This follows a 2018 study showing that on average grassroots clubs lose five weeks every season to bad weather - with more than a third losing between two and three months.
It lays bare the threat posed to an activity that serves a vital social, fitness and wellbeing function for millions and is the foundation for the professional game.
Calverley United, an amateur club based in a village between Leeds and Bradford, have two senior teams that play in the Yorkshire Amateur League.
They also have an impressive volunteer-run junior set-up, with 30 teams, catering for about 425 children (including 125-130 girls) aged 5-17. This year, they were named West Riding FA's club of the year at the grassroots football awards.

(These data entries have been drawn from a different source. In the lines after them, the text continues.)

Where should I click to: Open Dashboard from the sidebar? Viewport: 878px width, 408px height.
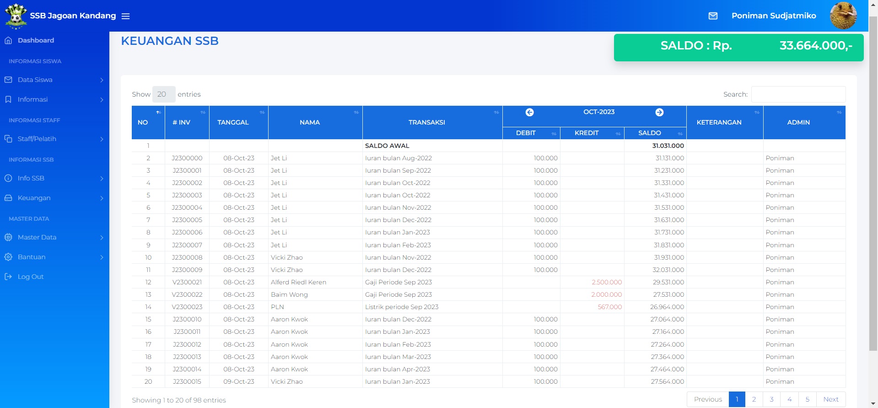click(x=36, y=40)
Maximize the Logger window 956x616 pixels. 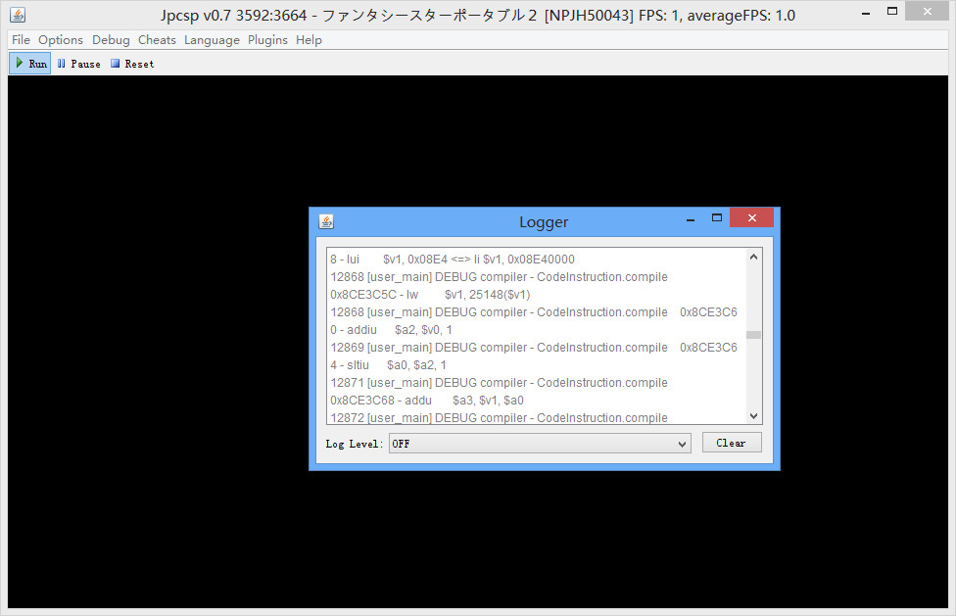716,217
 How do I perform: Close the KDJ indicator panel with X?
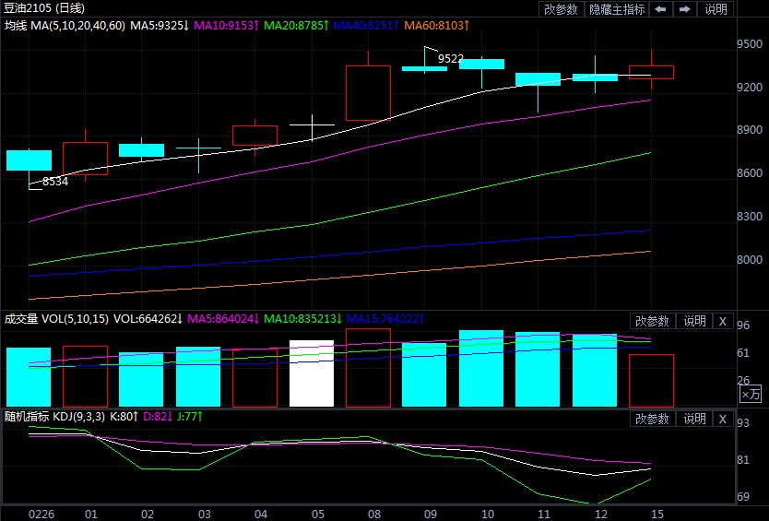[723, 419]
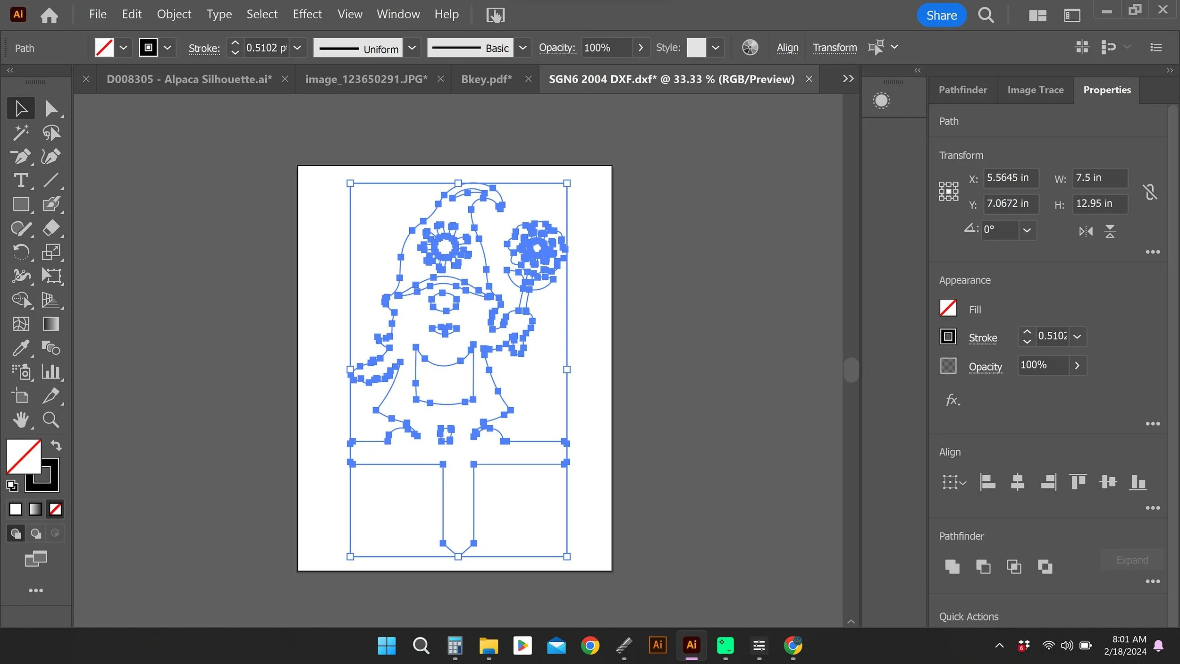Screen dimensions: 1180x664
Task: Toggle constrain width and height proportions
Action: pyautogui.click(x=1150, y=192)
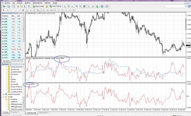Expand the Examples folder under Scripts
Screen dimensions: 191x116
[6, 99]
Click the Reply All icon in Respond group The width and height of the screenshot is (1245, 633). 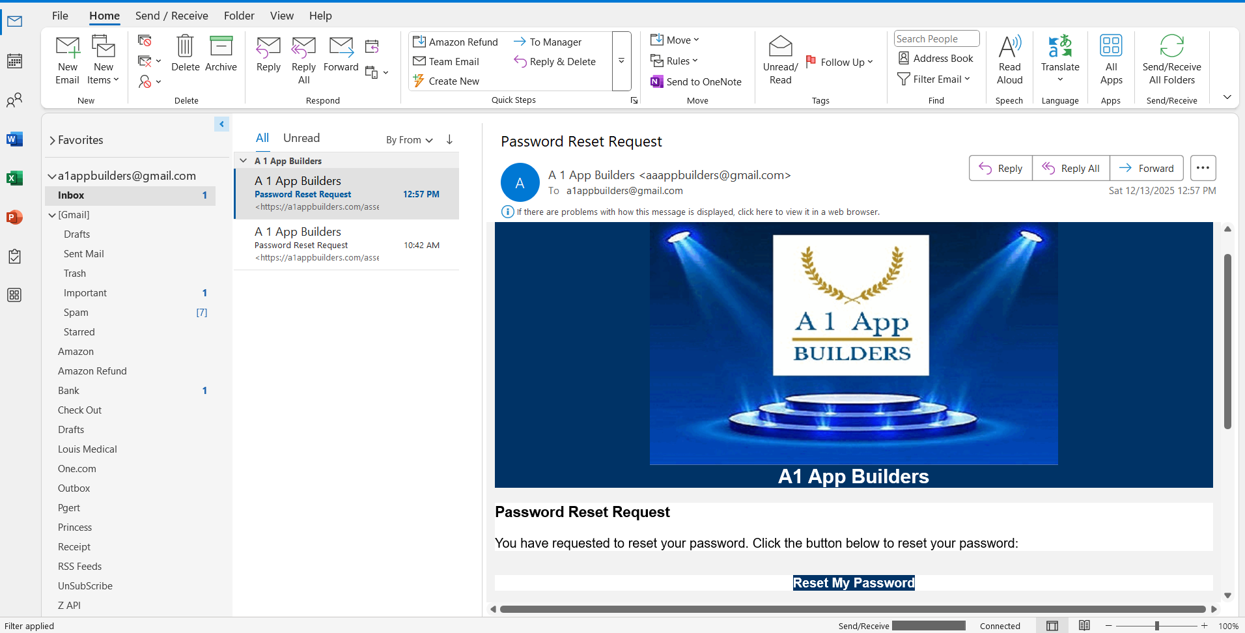click(303, 55)
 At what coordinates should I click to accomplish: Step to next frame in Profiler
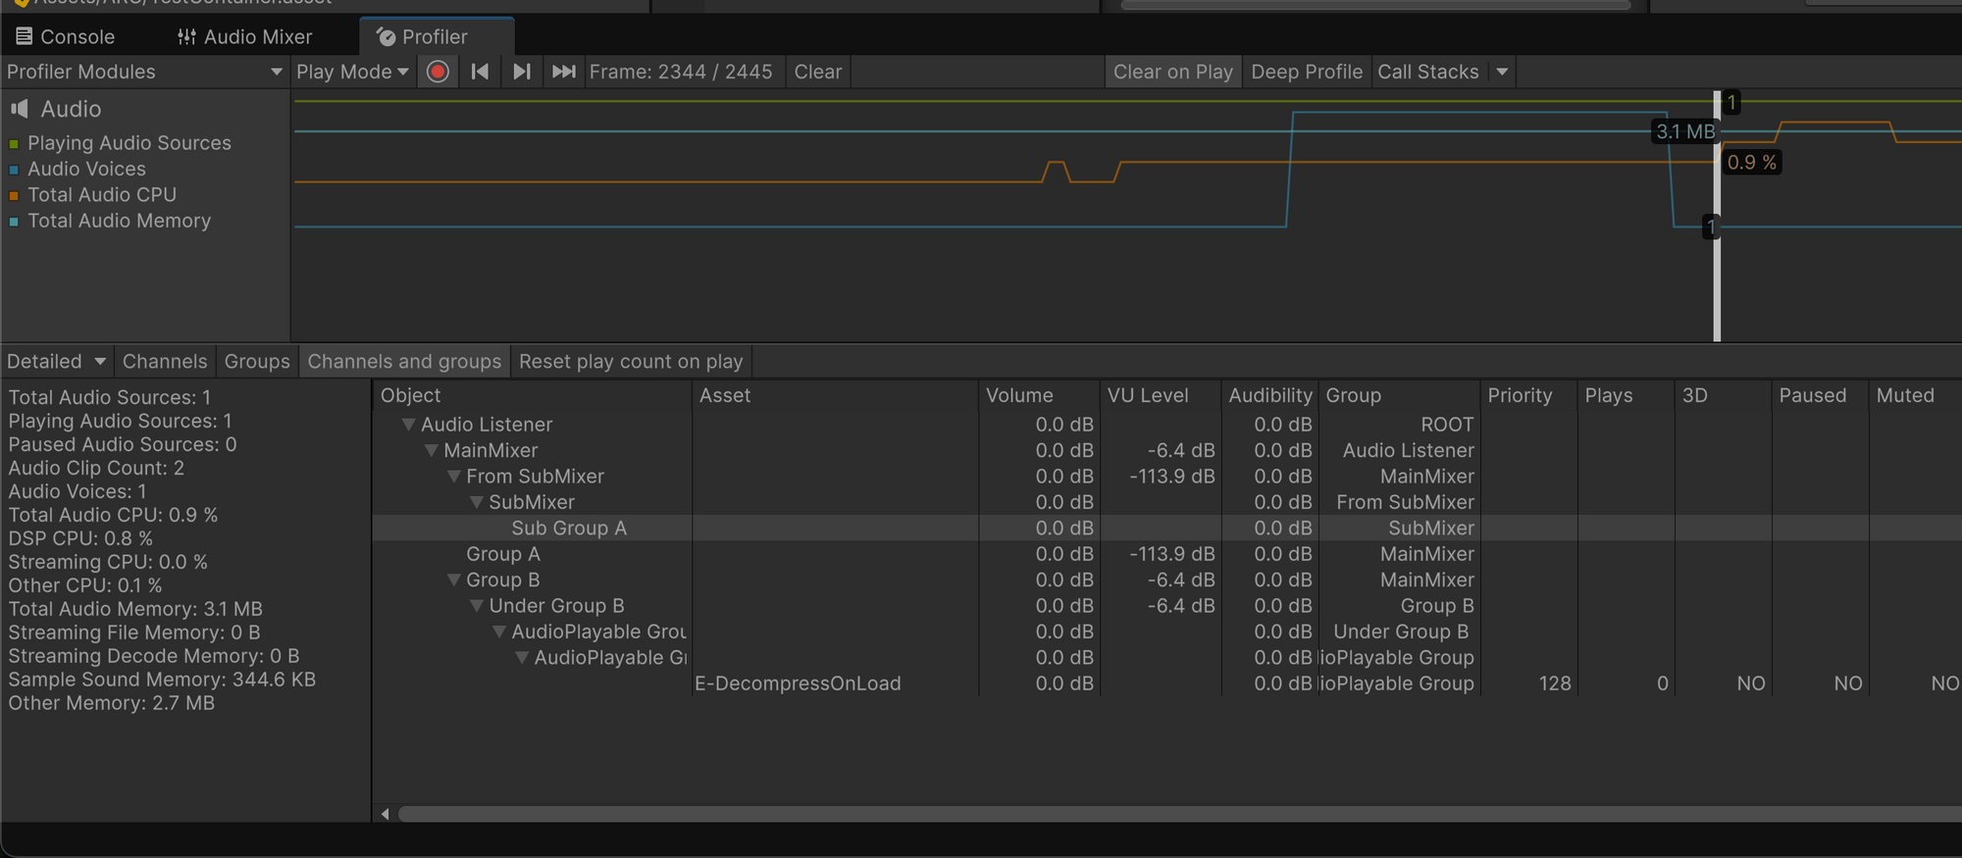tap(522, 72)
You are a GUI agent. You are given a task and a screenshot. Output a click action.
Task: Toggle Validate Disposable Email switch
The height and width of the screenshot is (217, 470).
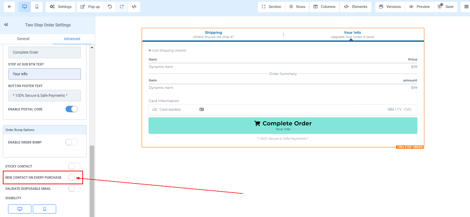pyautogui.click(x=74, y=188)
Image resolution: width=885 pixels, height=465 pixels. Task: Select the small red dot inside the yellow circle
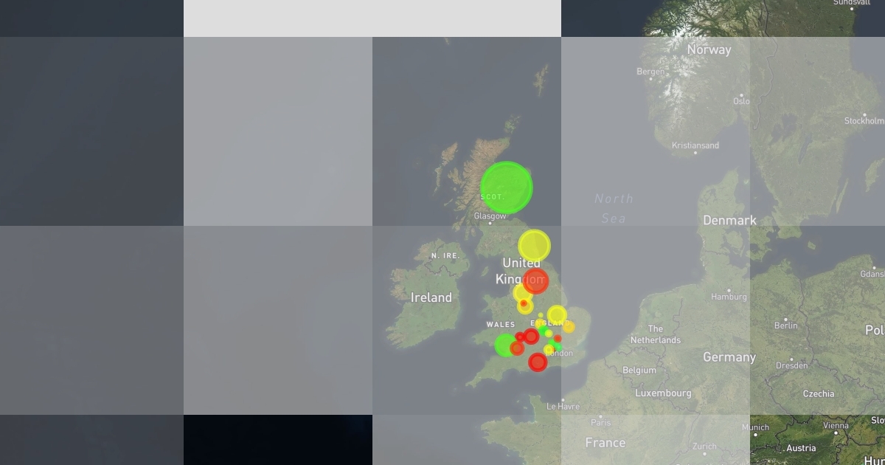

But the good work being done by the club is increasingly being undermined by the ever-worsening winter weather.
"We seem to lose more games each year," club secretary Jon Zoltie says. "Speaking with other coaches, I don't think games were cancelled as much previously.
"The past three years have been worse, to the extent that we have had reimbursements from the council for the pitch rental because we lose maybe 30-40% of games to being called off.
"And it is weeks and months. It seems to be that once it hits, that is it. Once it is sodden, it doesn't dry out. It either freezes or it just stays wet."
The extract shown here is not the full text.